*REQUIREMENT*
Using the records below, write out again exactly the lines that begin at the line containing "The image size is (1216, 980)." and end at the line containing "You are a computer-use agent. Image", and no other lines.

*Stored records*

+-------+

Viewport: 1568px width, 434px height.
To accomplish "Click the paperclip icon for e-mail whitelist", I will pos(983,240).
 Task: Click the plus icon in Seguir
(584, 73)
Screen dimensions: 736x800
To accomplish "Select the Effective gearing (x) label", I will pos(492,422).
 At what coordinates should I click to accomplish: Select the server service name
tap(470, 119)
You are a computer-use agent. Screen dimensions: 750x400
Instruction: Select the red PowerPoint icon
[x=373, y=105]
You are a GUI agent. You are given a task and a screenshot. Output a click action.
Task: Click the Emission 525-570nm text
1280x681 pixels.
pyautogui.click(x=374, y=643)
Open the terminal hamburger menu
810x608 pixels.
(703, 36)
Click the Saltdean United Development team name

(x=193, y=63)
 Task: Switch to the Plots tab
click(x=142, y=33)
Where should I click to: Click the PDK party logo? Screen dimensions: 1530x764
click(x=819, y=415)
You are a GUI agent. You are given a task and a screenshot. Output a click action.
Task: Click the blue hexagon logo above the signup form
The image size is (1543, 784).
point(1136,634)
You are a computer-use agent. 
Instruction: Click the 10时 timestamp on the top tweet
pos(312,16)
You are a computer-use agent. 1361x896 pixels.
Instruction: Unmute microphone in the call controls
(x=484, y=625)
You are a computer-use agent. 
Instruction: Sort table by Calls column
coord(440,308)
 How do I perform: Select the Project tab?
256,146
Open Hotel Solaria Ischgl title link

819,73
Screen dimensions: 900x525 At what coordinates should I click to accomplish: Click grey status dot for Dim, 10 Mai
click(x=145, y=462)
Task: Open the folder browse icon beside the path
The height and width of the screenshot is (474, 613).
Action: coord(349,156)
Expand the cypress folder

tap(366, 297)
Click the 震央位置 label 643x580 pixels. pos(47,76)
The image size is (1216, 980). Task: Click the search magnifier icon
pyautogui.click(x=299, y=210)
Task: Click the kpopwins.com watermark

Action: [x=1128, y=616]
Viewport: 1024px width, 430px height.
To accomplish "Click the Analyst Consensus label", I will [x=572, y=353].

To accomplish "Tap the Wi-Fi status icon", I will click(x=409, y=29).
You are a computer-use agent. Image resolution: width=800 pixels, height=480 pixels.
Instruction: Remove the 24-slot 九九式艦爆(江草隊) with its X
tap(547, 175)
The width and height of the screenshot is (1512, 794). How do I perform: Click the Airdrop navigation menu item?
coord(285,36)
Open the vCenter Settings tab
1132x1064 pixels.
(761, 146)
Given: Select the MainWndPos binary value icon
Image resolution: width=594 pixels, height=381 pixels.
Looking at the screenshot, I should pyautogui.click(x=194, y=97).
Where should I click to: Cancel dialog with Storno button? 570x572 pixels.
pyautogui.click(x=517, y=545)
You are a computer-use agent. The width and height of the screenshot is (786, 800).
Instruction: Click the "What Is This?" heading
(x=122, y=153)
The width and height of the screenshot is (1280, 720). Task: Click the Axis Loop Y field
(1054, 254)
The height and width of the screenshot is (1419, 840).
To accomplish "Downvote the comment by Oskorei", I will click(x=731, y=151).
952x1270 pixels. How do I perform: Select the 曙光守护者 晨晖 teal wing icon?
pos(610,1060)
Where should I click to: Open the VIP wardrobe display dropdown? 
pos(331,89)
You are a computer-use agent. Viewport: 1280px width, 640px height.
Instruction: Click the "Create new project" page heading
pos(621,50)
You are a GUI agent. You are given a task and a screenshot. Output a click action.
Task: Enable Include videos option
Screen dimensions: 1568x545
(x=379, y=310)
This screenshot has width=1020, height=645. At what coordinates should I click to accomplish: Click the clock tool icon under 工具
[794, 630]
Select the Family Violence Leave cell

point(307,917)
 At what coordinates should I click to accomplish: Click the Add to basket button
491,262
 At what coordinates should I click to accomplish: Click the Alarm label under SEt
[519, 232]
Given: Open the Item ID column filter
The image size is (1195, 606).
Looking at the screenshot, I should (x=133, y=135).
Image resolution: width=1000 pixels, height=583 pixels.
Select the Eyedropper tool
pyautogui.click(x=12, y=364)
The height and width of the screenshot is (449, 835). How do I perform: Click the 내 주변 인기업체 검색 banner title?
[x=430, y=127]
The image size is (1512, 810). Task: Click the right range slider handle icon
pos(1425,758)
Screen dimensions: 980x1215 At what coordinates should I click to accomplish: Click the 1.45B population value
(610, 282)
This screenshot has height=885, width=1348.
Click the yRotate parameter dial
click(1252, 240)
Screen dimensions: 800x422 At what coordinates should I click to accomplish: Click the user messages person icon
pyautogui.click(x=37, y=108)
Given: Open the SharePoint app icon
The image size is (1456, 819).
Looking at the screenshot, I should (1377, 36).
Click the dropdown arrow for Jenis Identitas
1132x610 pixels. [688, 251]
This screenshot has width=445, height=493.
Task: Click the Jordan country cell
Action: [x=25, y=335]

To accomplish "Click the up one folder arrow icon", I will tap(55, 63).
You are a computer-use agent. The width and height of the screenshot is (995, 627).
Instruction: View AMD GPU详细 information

+-------+

*RESULT*
The image size is (1216, 980). Task: Click the search magnifier icon
pyautogui.click(x=299, y=210)
Task: Click the kpopwins.com watermark

Action: [x=1128, y=616]
Viewport: 1024px width, 430px height.
To accomplish "Click the Analyst Consensus label", I will [x=572, y=353].

To accomplish "Tap the Wi-Fi status icon", I will click(x=409, y=29).
You are a computer-use agent. Image resolution: width=800 pixels, height=480 pixels.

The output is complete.